FAQs on Edge Computing

What is Edge Computing?

Edge computing is a distributed information technology architecture in which data is analyzed, processed, and transferred at the periphery of the network. It represents the next evolutionary stage of cloud computing, deployed on the same devices or in the same location for data-handling activities or other network operations.

What is the difference between Edge Computing and Cloud Computing?

Edge computing involves executing workloads at the edge, i.e., in proximity to devices and end users. In contrast, cloud computing is a comprehensive term encompassing the execution of various workloads within the data center of a cloud service provider.

What are the features of Edge computing?

Key features of edge computing include low latency, proximity to the data source, scalability, and autonomous and independent operation.

What is the main purpose of Edge computing?

Edge computing aims to address the limitations of centralized computing by offering benefits such as low latency, faster processing, real-time content delivery, increased scalability, and enhanced security, thereby improving application performance.

What are the challenges of Edge computing?

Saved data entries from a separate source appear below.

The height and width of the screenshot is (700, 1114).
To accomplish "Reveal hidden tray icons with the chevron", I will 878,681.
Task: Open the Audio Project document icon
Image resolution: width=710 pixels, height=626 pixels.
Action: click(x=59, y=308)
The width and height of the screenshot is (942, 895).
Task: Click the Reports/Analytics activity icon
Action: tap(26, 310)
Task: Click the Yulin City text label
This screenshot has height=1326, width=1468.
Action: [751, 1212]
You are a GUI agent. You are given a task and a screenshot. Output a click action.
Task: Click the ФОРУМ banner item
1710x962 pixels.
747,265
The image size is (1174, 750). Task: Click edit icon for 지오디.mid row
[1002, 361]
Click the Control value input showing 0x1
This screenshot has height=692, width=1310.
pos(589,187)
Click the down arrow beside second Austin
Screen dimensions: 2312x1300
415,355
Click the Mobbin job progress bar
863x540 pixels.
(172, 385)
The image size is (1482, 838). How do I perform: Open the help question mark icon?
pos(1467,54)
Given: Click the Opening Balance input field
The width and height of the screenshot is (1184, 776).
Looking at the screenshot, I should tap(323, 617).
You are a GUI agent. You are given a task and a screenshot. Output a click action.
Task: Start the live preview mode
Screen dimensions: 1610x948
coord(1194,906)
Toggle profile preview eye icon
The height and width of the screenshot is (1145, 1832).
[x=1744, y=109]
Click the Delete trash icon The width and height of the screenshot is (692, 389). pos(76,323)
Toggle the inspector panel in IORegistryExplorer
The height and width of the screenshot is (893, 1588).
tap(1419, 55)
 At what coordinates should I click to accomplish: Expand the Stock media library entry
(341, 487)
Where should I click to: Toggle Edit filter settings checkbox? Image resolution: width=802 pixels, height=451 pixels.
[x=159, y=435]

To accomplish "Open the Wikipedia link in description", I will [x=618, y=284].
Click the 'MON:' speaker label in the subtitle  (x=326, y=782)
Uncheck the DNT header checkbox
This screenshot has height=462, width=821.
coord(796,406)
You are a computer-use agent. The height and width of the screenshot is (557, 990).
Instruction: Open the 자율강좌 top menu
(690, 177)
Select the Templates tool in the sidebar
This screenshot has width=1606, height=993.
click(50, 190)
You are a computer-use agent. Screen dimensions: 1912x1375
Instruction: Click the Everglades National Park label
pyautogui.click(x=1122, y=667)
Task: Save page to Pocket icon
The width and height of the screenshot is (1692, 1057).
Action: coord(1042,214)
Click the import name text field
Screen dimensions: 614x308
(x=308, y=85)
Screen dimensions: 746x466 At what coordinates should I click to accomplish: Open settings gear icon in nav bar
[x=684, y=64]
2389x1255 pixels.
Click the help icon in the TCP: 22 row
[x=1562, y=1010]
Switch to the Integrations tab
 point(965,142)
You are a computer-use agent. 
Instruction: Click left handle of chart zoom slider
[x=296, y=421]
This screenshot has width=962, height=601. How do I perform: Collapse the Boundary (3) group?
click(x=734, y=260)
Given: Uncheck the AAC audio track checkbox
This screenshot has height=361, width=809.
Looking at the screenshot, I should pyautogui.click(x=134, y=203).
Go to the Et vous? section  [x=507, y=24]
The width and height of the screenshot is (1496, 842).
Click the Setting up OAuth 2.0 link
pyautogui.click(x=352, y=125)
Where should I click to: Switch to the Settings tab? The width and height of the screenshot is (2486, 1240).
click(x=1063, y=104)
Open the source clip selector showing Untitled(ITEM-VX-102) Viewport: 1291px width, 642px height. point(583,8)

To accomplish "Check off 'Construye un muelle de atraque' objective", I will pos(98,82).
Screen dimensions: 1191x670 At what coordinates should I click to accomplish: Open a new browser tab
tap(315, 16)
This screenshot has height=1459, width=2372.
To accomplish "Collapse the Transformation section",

Challenges of Edge computing include limited 5G rollout, security and privacy concerns, data management and storage issues, scalability and resource constraints, deployment, and management complexity, etc.

What is the advantage of Edge computing?

Edge computing offers a range of advantages, including real-time processing, industrial optimization, real-time video streaming, and quick data analysis, which are particularly helpful in critical services such as medical diagnosis and life support systems.